Big Data is Dead: Long Live Predictive Analysis

Smart Technology

Big Data is Dead: Long Live Predictive Analysis

Businesses are collecting more and more data these days, but are they making the right use of the information they are gathering? The signs of big data indicate that they aren’t, and that in fact all they are creating is more and more complexity. Instead, they should focus on using data to make better decisions.

by Tim Cole

A buzzword, Big Data has been around for almost half a decade, and it was supposed to trigger a true revolution in the way companies view their markets and their customers. It was supposed to hand us the tools needed to exploit the endless growth of data. Instead, many companies and their IT departments complain more loudly than ever about “information overload”, and it’s true: the numbers are staggering. Facebook claims that it processes 2.5 billion pieces of content and over 500 terabytes of data daily. In addition, it collects an average of 2.7 billion “Likes” and 300 million photos a day. Every hour, Facebook scans more than 200 terabytes of data. And that’s just one company, although admittedly a very data-hungry one.
“A customer-focused business with Big Data in its grasp has an unparalleled source of knowledge from an increasing number of sources now; mobile data, social data, transactional data, locational data, financial data, family data, medical data, carbon footprint and consumption data”, writes Theo Priestly in Forbes. But increasingly, experts are worried that companies aren’t asking the right questions, namely the ones that will fill understanding gaps and help them interpret results. “Really effective analysis combines brilliant technologists and cutting-edge code we all recognize with human understanding, social science research, philosophy, and mission expertise”, says Peter B. LaMontagne, a blogger at Huffington Post.
To make matters worse, data is often stored very traditionally and “crunched” the old way, namely in batch processes. This begs the question: what use is that for real-time operational decisions? Another worry is that data is being collected indiscriminately and without any kind of fact-checking or ways to determine the credibility of those providing the information. Faced with a variety of sources, companies understandably choose to cherry-pick their data. Employees tend to select data from the easiest sources, or the ones with the least privacy or classification protections. And analysts are often happiest with sources that support their own view.

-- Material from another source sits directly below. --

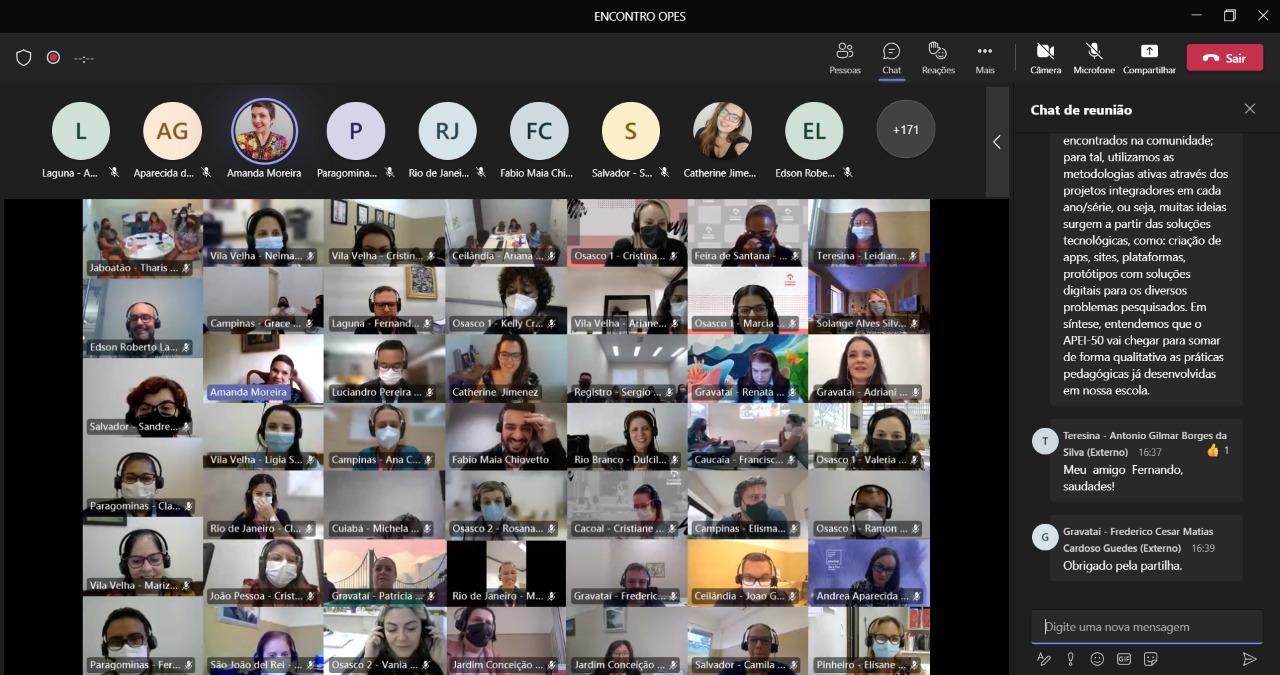
Task: Switch to the Chat tab
Action: pyautogui.click(x=891, y=57)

“Predictive Analytics: is the Power to Predict Who Will Click, Buy, Lie, or Die”

Eric Siegel
Former professor of data mining and Artificial Intelligence at columbia University

Big Data - Eric Siegel


“Today’s data reliability demands thatcompanies innovate, finding novel ways to pair analyst experience and expertise with automation, overcoming the velocity, volume, and variety of data they see”, LaMontagne maintains. His colleague James M. Connolly of Newsweek says the problem is the focus on bigger and bigger data. In reality, he thinks, it’s just good old data, stupid! “It‘s time to de-emphasize the “big” in “big data”, he writes. By making the whole enterprise analytics concept too complex, rather than focusing on the idea of using data to make better decisions, that type of complexity can turn nasty, he cautions.
In the end, Big Data is just data. Okay, there’s more of it, and it comes in more flavors; it is generated and transmitted faster than ever. But here are some questions we need to ask ourselves if we want to transform these masses of data into intelligent business decisions:
Which pieces of data really help us to create new insight and understanding?

  • Do we know how was this data was sourced, treated and stored?
  • Can we describe the results in terms a manager can understand?

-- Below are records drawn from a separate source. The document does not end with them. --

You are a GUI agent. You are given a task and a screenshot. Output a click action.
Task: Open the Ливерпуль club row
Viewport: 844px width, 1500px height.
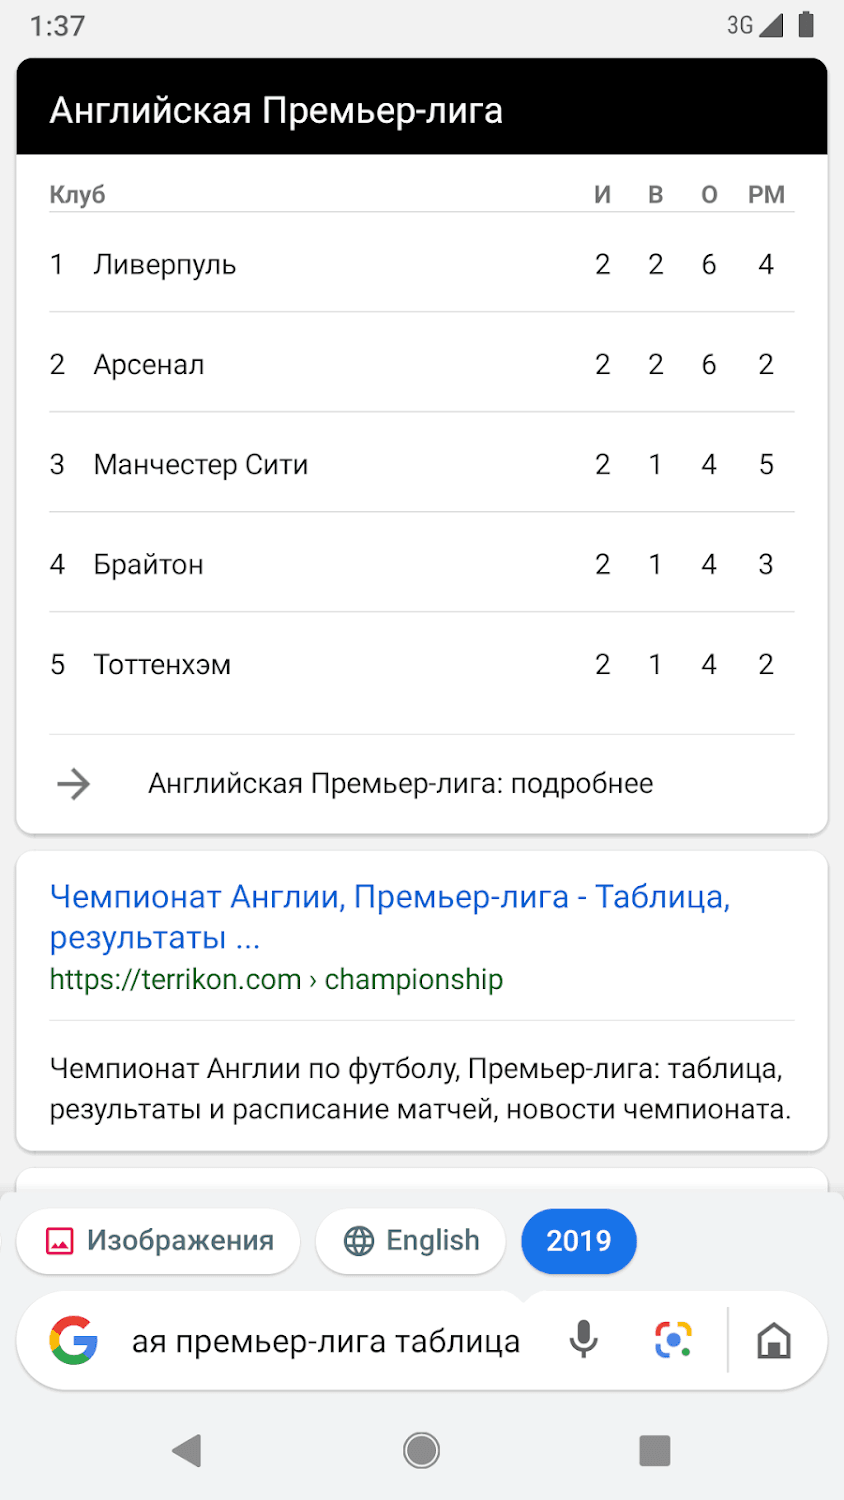coord(165,265)
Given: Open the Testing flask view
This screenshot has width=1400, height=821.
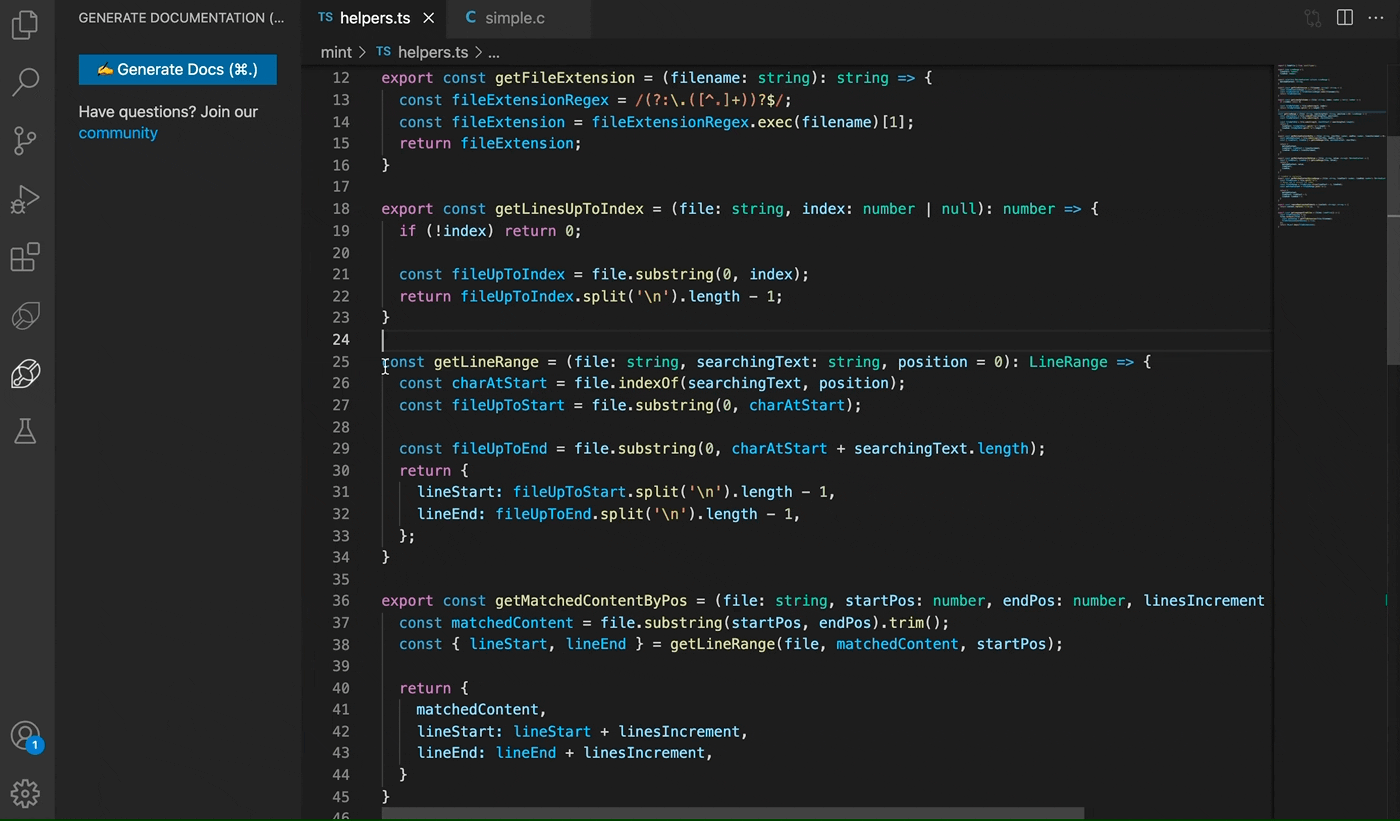Looking at the screenshot, I should 25,431.
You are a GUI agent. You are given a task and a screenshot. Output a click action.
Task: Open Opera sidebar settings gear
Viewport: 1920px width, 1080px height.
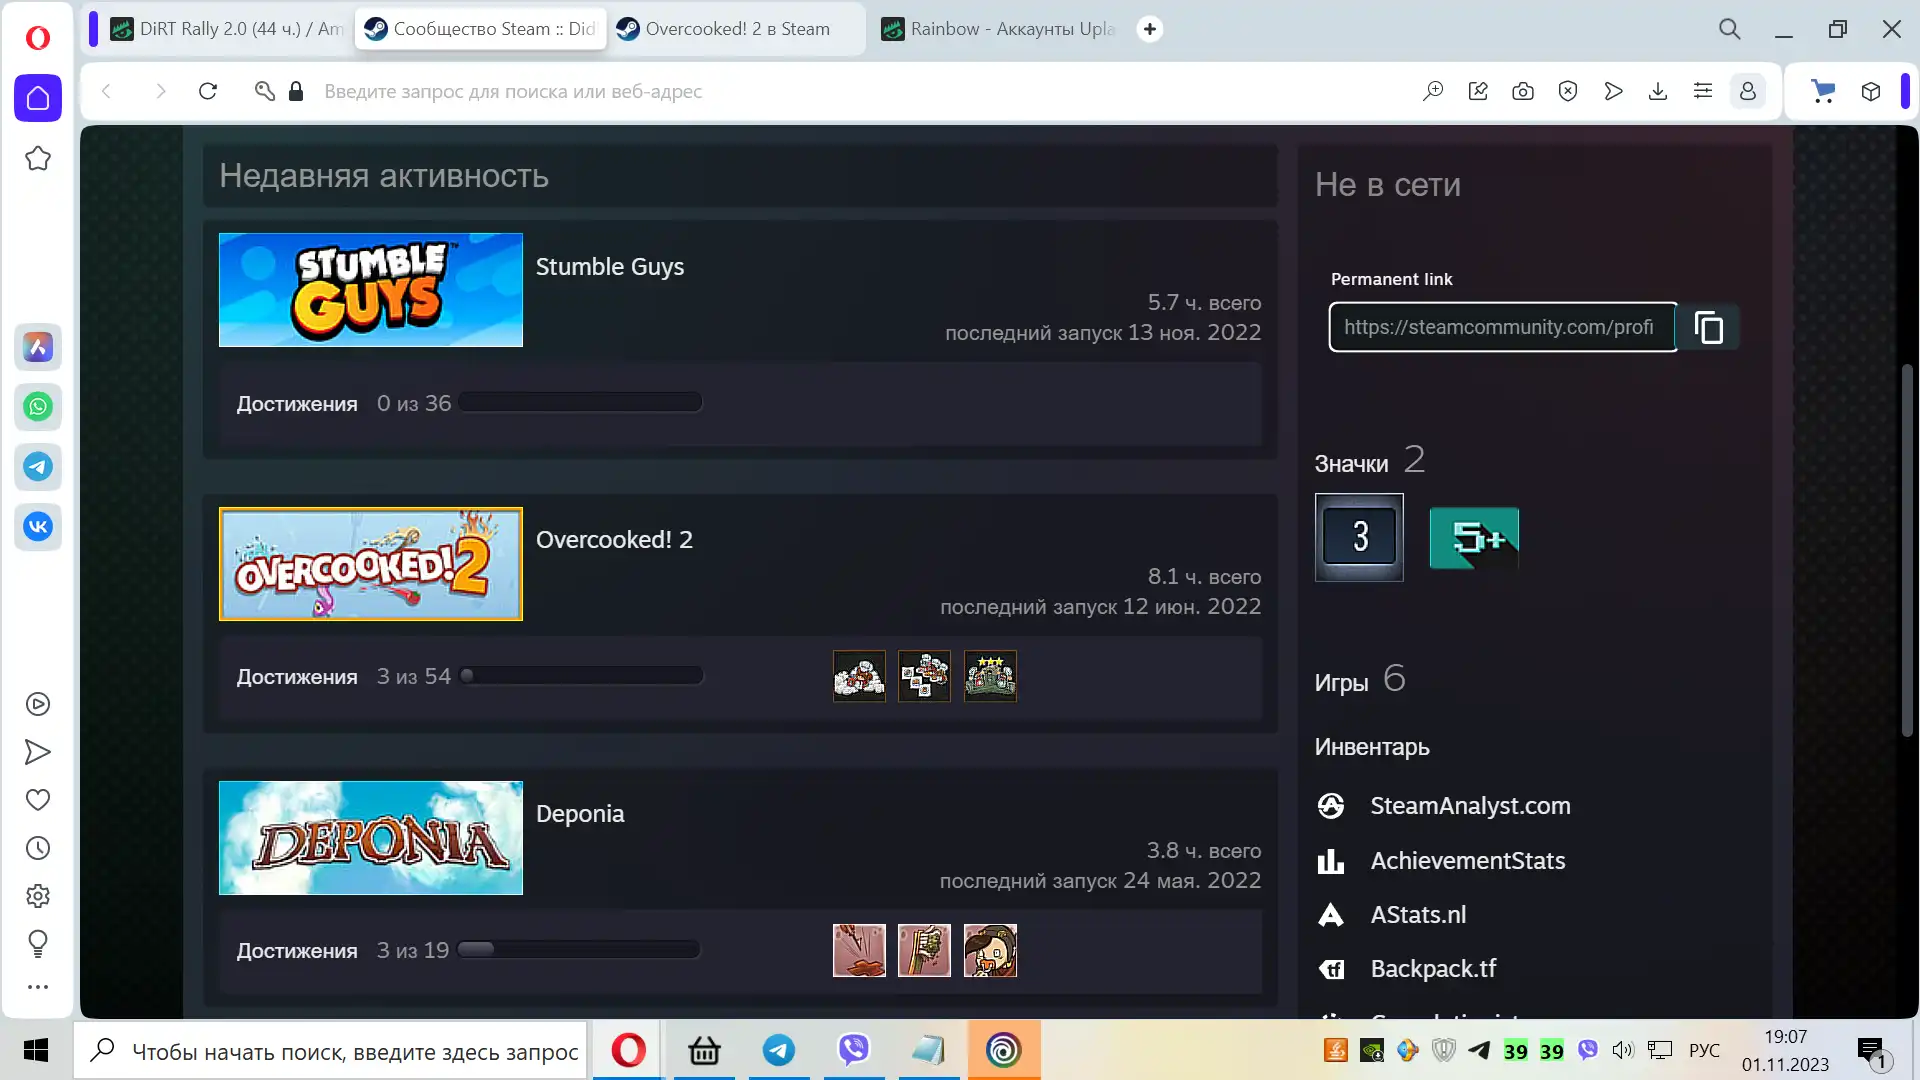pos(38,896)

Recently, a whole new field of knowledge management has sprung up which goes by the moniker “predictive analysis”, or PA. This is essentially an intelligence technology that aims to create a predictive score for each customer or organization. PA optimizes activities like marketing campaigns and website behavior to increase customer responses, conversions and clicks, and to reduce churn rates. Based on each customer‘s predictive score, actions can be taken with that customer. In his bestselling book, “Predictive Analytics: the Power to Predict Who Will Click, Buy, Lie, or Die” (Wiley, 2016), Eric Siegel, a former professor of data mining and Artificial Intelligence at Columbia University, sets out examples of what kind of information can be gathered from complex, multifaceted data streams, and how these can affect decisions within companies and government institutions, for instance:
Predicting which people will drop out of school, cancel a subscription, or get divorced before they are aware of it themselves.

  • Why early retirement decreases life expectancy and vegetarians miss fewer flights.
  • How European wireless carrier Telenor, and the Obama‘s 2012 campaign calculated the way to influence each individual.
  • How Target, a retail chain, figures out you‘re pregnant and how HewlettPackard deduces you‘re about to quit your job.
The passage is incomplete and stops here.